登山の世界には、街中で過ごしているときとは違う、独自のルールやマナーがいろいろあります。ビギナーさんのなかには、「なんでそうなの?」という疑問を持つ人も少なくないでしょう。そんな〝山のルールやマナー〟に関して、素朴な疑問なども含めて解説します。今回は、「あいさつ」について。
家の近所で、近隣住民の人と顔を合わせるとあいさつはしますよね。
でも、街中ではどうでしょう。知り合いはべつとして、見知らぬ人にあいさつをすることはまずありません。いきなり知らない人から「こんにちは」なんて話しかけられたら、びっくりしてしまいます。
「見知らぬ人に用もないのにいきなり話しかけたりしない」は、都会での暗黙のルールではないかと思います。でも、山の中では見知らぬ者同士、会えばあいさつを交わすのが〝お約束〟なのです。

山は恐ろしい場所だから?
そもそも挨拶を交わすという行為には、お互いに「自分は怪しいものではありません。アナタに対して害意はありません」ということを示すためのもの、という意味があります。中世頃まで、日本では遊びで山に入る者はほとんどいなかったそうです。
〝おじいさんがしば刈りに行く〟ような、村から近い里山はべつとして、深い山の奥には、マタギなど山を仕事場にしている人々か、修験道など山岳修行の人々、そしてやむを得ず山越えで移動する人々くらいしか足を踏み入れることはなかったのだとか。
そして屈強なマタギや修験者はべつとして、山慣れしていない一般人は、追剥ぎに襲われたり、魔物に憑りつかれたり(?)して、山中で命を落とすことがけっこうあったという話が各地で伝えられています。筆者のホームマウンテン六甲山には「シュラインロード」という道があります。
かつてこの道で山越えをした人たちが、追い剥ぎに襲われたのか魔物に出遭ったのかはわかりませんが、山中で命を落とすことが時々あって、そのような人々の供養のために、山麓の村人たちが石仏を祀ったそうです。

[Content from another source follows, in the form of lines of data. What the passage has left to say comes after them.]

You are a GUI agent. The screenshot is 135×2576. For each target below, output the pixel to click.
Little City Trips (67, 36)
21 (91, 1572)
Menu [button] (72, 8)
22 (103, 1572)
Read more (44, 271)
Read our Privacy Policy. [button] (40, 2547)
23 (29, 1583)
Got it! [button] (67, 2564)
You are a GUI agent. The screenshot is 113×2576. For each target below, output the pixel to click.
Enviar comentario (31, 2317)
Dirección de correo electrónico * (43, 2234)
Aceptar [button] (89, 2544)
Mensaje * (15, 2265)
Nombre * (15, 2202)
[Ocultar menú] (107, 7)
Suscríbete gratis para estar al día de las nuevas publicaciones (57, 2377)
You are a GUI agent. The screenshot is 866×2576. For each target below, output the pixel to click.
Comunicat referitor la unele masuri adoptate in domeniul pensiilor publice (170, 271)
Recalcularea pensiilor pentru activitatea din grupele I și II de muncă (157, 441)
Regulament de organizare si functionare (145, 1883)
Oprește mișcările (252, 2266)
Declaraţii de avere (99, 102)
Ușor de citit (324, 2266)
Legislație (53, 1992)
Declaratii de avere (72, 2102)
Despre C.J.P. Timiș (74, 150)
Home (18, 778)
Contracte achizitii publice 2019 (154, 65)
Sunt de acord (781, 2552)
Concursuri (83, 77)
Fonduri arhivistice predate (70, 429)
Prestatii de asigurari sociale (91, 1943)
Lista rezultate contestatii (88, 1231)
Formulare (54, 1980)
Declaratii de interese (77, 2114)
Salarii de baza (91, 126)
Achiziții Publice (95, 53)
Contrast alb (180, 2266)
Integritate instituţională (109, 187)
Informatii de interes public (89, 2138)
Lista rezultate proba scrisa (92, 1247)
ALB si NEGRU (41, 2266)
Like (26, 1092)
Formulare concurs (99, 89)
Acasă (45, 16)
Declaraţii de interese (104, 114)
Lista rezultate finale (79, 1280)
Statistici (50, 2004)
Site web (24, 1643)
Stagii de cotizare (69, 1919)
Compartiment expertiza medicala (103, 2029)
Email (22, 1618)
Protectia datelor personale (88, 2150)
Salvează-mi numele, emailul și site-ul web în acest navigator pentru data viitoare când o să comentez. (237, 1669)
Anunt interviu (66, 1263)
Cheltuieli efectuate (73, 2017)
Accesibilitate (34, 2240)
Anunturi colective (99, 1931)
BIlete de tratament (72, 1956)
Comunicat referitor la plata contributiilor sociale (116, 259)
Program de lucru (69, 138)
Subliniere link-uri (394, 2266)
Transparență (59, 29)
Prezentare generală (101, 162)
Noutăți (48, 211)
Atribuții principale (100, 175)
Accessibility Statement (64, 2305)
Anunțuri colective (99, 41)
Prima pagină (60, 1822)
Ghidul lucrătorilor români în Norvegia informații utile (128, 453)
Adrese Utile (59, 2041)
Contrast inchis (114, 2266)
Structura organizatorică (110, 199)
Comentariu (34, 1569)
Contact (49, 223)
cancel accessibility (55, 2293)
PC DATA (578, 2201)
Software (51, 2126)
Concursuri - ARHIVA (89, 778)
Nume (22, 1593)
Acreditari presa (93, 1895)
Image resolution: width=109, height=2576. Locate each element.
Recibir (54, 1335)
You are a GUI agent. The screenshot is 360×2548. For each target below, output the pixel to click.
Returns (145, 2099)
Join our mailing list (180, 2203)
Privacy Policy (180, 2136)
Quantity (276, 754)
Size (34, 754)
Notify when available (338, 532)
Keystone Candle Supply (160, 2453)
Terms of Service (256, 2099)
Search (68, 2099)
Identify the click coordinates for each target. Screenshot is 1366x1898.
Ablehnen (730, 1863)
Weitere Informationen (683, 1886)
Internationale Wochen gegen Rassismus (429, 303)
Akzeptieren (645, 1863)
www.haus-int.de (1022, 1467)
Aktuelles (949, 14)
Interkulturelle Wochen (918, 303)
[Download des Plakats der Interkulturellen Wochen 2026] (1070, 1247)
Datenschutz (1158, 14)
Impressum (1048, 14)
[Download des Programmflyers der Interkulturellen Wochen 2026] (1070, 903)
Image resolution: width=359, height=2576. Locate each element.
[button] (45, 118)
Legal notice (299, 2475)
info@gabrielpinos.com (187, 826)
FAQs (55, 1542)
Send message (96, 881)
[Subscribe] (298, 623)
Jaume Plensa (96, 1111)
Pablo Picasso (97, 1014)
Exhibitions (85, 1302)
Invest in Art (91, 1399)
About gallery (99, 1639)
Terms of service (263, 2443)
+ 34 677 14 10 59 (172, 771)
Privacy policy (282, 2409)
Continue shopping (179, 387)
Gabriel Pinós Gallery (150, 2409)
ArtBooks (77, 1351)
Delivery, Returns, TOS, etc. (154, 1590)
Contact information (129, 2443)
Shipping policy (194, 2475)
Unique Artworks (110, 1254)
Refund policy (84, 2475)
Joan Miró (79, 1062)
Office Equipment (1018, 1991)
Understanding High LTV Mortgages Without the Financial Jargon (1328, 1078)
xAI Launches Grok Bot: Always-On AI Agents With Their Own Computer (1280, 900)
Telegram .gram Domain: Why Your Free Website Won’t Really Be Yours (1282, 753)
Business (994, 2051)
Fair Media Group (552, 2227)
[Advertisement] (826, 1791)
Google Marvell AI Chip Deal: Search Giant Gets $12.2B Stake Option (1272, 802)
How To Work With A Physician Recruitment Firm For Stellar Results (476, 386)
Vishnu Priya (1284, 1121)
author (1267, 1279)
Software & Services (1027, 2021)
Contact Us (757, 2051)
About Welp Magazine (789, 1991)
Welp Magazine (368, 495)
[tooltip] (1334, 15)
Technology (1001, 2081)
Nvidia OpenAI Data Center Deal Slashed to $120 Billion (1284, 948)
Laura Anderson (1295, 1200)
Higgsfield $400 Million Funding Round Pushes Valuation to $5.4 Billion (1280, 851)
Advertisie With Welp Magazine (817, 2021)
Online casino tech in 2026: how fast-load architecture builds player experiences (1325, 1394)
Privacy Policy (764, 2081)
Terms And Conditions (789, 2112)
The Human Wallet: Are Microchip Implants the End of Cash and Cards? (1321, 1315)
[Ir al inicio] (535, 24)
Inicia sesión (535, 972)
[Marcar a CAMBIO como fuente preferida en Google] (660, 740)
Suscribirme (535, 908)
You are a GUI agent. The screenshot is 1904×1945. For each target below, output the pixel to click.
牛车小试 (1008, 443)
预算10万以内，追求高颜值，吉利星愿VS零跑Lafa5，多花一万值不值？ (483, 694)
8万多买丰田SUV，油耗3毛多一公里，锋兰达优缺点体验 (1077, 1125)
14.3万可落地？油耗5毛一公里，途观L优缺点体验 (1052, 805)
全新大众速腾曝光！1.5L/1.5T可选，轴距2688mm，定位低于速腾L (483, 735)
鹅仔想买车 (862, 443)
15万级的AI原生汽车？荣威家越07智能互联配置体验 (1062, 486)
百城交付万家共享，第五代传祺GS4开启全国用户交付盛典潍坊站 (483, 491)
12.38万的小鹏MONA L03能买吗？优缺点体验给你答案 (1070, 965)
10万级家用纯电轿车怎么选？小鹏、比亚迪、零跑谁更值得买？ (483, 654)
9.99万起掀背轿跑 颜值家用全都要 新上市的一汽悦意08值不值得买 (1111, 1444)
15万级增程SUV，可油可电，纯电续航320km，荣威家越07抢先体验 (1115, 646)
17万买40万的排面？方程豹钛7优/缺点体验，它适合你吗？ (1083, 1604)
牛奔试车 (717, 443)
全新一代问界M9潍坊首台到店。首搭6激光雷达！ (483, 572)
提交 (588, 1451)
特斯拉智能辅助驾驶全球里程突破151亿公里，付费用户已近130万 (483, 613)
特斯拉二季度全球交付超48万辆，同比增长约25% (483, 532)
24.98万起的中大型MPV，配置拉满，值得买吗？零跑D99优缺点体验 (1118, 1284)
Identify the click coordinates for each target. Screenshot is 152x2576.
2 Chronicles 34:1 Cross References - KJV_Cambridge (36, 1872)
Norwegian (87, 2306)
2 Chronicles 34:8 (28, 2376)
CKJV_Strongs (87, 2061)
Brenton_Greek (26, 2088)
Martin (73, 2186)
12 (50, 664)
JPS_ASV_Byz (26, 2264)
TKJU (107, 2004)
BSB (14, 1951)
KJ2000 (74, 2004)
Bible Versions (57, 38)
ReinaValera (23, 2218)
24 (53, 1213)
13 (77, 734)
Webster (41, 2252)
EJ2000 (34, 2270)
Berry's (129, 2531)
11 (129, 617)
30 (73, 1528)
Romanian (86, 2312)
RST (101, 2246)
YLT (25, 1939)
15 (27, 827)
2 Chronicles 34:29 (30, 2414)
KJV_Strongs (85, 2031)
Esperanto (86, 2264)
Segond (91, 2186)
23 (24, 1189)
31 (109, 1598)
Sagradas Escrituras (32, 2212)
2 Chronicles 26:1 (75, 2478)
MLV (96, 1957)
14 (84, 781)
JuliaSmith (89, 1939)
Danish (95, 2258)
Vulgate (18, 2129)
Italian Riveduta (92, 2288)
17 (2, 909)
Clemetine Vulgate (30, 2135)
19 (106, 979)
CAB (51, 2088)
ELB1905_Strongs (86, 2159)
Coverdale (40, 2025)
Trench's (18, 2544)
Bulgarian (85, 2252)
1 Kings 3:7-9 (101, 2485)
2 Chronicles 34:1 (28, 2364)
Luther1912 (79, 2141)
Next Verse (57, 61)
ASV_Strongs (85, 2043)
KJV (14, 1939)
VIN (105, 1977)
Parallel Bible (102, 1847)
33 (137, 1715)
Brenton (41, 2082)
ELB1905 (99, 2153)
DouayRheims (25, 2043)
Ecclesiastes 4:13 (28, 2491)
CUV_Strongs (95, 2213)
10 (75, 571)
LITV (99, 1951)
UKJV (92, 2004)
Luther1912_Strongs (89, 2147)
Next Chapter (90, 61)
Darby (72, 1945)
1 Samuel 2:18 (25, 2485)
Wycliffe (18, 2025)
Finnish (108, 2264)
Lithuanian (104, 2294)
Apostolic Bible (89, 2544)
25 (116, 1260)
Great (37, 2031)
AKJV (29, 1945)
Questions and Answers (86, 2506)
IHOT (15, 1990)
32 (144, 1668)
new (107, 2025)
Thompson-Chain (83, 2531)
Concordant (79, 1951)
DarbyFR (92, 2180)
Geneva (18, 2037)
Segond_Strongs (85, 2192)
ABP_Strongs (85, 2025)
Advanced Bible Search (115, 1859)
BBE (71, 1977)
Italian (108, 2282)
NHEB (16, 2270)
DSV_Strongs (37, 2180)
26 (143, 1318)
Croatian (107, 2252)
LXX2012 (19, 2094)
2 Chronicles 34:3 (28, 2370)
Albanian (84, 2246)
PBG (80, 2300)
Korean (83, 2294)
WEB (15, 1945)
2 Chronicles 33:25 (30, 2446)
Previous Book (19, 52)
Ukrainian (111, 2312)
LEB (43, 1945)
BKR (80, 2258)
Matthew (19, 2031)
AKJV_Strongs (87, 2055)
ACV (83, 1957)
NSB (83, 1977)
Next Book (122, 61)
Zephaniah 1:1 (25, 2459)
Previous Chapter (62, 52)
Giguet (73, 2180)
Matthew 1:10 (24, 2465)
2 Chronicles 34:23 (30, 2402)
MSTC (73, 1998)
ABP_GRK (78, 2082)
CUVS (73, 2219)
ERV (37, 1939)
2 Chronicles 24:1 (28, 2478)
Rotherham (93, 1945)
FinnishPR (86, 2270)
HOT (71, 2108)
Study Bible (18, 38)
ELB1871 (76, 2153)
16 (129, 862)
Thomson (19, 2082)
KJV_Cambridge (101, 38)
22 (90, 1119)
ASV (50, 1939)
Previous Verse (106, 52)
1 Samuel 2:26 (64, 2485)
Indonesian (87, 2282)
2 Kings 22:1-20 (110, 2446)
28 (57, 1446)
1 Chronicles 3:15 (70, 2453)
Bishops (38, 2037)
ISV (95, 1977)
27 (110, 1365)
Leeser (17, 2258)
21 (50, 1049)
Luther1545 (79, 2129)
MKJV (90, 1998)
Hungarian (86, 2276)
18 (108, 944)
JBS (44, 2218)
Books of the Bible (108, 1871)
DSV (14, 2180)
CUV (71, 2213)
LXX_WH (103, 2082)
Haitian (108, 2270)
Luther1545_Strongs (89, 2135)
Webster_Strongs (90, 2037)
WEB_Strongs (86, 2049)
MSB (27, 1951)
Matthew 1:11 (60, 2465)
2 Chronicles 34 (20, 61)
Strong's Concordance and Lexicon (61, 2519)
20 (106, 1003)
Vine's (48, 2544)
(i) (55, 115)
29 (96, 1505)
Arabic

同じ六甲山地で、古くから「烏原越」と呼ばれていた古道沿いには、「南無阿弥陀仏」の文字が刻まれた岩があり、「名号岩」と呼ばれています。これも、この道で命を落とした人々の霊を慰めるため、近くのお寺のお坊様が刻んだものと伝えられています。

山は恐ろしい場所なので、誰かに会ったらとりあえずあいさつをして、お互いに安心したのではないでしょうか。
登山者同士のあいさつのルーツは?
日本の近代登山は、明治時代に日本にやって来た外国人たちが日本の山に登るようになったことから始まりました。のちに、「日本アルプス」の名付け親となるガウランドと、アトキンソン、アーネスト・サトウという3人パーティが、ピッケルとナーゲル(鋲靴)で六甲山に登ったのが日本における近代登山の始まりと言われています。
その後、日本人の間でも登山を志す人々が出てきますが、はじめのうちはセレブ階級の高尚な趣味、という感じだったようです。
有産階級のエリートたちが、地元の山に詳しい案内人や荷物運びの人夫を雇って、優雅に楽しんでいたそう。なので、セレブらしい礼儀としてあいさつを交わしていたのが、山のあいさつのルーツなのかも?
山でのあいさつはどんなタイミングで?
基本的に、登山道で登山者同士がすれ違うときにあいさつを交わします。「こんにちは」だけでなく、朝早い時間なら「おはようございます」ということもあります。自分の前を、ゆっくり歩いている方がいらして、追いついてしまったときも、うしろから「こんにちは」と声を掛けて、道を譲ってもらうこともあります。
また、あまり人がいないマイナールートでは、誰か来るとは思わずに、道の真ん中で休憩している人に出くわすこともあります。そんなときも、「こんにちは」の一言で気づいてくれて、道を開けてくれるでしょう。そういえば、山では早立ち早着きが基本なので、「こんばんは」のあいさつはあまりしたことがありません。